當一個bio來到塊層時，首先看看這個bio是否能夠合並到當前已有的request里面。

static bool kyber_bio_merge(struct blk_mq_hw_ctx *hctx, struct bio *bio)
{
	struct kyber_hctx_data *khd = hctx->sched_data;
	struct blk_mq_ctx *ctx = blk_mq_get_ctx(hctx->queue);
    // 根據軟隊列在硬隊列里的下標找到應該合並哪個暫存隊列
	struct kyber_ctx_queue *kcq = &khd->kcqs[ctx->index_hw];
    // 根據op flag找到是read、write、discard還是other
	unsigned int sched_domain = kyber_sched_domain(bio->bi_opf);
    // 是什么類型的IO就嘗試合並到什么類型的暫存隊列
	struct list_head *rq_list = &kcq->rq_list[sched_domain];
	bool merged;

	spin_lock(&kcq->lock);
    // 調用block層通用函數去合並bio到某個request
    // blk_mq_bio_list_merge會從后往前遍歷隊列，檢查8次能否合並
	merged = blk_mq_bio_list_merge(hctx->queue, rq_list, bio);
	spin_unlock(&kcq->lock);
	blk_mq_put_ctx(ctx);

	return merged;
}

request插入到kyber

當發現bio並不能合並到已有的request時，根據這個bio生成一個新的request，並且將這個request插入到kyber當前的隊列里面。

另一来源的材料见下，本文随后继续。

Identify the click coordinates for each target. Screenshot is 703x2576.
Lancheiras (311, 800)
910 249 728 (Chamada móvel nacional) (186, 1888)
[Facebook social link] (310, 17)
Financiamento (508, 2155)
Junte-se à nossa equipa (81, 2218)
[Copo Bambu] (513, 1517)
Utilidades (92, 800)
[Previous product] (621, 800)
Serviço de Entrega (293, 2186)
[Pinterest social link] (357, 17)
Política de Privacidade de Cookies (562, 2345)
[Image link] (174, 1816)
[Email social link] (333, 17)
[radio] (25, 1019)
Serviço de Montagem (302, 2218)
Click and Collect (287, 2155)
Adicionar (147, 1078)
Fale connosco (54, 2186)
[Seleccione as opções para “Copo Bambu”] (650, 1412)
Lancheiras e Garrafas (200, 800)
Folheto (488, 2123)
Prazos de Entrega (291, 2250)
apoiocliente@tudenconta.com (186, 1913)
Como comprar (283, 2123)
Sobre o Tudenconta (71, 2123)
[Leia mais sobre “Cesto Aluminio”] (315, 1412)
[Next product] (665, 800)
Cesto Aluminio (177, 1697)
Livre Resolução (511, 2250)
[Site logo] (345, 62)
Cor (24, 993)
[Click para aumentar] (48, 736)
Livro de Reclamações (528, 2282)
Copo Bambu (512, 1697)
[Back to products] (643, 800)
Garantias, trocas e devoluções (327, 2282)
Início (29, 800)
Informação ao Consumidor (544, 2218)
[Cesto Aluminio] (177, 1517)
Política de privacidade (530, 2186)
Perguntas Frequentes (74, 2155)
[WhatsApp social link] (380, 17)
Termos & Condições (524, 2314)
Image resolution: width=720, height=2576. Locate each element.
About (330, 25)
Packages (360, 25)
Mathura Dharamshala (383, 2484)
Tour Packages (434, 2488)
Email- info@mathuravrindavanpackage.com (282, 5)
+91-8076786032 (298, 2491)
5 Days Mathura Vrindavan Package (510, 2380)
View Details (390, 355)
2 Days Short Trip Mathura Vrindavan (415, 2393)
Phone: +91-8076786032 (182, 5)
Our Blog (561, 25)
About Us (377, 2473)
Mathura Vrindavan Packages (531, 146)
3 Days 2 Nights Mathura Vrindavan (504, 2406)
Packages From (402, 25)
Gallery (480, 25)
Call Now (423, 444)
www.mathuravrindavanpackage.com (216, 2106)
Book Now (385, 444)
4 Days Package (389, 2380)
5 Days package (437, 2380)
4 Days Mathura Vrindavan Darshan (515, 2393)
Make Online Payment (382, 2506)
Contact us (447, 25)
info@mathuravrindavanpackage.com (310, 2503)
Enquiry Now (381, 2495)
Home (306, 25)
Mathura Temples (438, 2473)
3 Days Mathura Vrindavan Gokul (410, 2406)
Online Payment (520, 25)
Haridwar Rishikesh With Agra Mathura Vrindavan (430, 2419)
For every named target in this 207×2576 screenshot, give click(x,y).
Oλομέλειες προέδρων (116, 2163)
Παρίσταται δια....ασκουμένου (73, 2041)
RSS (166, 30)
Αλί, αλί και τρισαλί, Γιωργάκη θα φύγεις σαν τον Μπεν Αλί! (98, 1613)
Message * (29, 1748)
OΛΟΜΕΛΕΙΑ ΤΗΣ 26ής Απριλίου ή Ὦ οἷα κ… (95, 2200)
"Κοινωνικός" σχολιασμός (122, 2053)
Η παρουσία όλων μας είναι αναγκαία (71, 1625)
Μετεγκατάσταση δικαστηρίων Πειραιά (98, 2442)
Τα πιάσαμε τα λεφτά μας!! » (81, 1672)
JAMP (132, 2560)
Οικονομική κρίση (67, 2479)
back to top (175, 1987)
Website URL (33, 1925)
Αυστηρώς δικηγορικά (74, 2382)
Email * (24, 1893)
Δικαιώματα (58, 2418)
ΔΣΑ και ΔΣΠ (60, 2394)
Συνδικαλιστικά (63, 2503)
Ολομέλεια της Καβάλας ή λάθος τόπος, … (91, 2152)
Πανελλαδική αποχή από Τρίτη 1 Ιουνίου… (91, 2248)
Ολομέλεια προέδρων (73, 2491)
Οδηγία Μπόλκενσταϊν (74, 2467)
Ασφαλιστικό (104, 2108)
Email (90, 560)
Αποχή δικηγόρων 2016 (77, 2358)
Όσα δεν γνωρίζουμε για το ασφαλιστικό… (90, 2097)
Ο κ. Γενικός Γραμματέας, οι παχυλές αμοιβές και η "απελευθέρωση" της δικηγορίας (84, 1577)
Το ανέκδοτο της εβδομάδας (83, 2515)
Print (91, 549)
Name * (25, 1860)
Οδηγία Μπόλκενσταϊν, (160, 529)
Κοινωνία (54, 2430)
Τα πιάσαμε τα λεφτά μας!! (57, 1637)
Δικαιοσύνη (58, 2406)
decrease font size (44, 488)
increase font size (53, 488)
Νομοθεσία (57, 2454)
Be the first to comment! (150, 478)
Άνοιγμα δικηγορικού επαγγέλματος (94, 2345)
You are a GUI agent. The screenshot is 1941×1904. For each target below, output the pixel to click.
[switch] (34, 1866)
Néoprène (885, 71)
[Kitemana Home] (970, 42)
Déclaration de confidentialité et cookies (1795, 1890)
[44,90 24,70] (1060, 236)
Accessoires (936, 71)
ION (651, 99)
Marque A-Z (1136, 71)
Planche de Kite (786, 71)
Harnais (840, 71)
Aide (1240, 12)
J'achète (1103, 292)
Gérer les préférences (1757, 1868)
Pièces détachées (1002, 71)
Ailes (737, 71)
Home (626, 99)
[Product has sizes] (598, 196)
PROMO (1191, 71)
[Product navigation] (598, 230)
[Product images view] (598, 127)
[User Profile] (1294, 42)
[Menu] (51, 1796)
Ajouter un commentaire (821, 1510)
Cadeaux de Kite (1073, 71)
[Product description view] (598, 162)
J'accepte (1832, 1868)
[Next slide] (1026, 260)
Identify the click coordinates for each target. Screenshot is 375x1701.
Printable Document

生成時調用prepare函數進行request的調度器相關的初始化。

static void kyber_prepare_request(struct request *rq, struct bio *bio)
{
    // 設置token為-1，表示還未分配token
	rq_set_domain_token(rq, -1);
}

插入到相應的隊列上：

static void kyber_insert_requests(struct blk_mq_hw_ctx *hctx,
				  struct list_head *rq_list, bool at_head)
{
	struct kyber_hctx_data *khd = hctx->sched_data;
	struct request *rq, *next;

	list_for_each_entry_safe(rq, next, rq_list, queuelist) {
        // 與bio合並時同理找到sched_domain和kyber_ctx_queue
		unsigned int sched_domain = kyber_sched_domain(rq->cmd_flags);
		struct kyber_ctx_queue *kcq = &khd->kcqs[rq->mq_ctx->index_hw];
		struct list_head *head = &kcq->rq_list[sched_domain];

		spin_lock(&kcq->lock);
        // 將request插入到隊列上
		if (at_head)
			list_move(&rq->queuelist, head);
		else
			list_move_tail(&rq->queuelist, head);
        // 設置bit表示暫存隊列上有request
		sbitmap_set_bit(&khd->kcq_map[sched_domain],
				rq->mq_ctx->index_hw);
		blk_mq_sched_request_inserted(rq);
		spin_unlock(&kcq->lock);
	}
}

kyber分發request

kyber注冊的分發hook為kyber_dispatch_request()函數。kyber采用round robin的方式遍歷分發隊列的read、write、discard、other隊列，選擇一個IO分發到硬隊列，當分發隊列上沒有IO時會遍歷與這個分發隊列相關聯的所有暫存隊列，將暫存隊列上的所有IO都轉到分發隊列上，然后再看有沒有IO可以分發的。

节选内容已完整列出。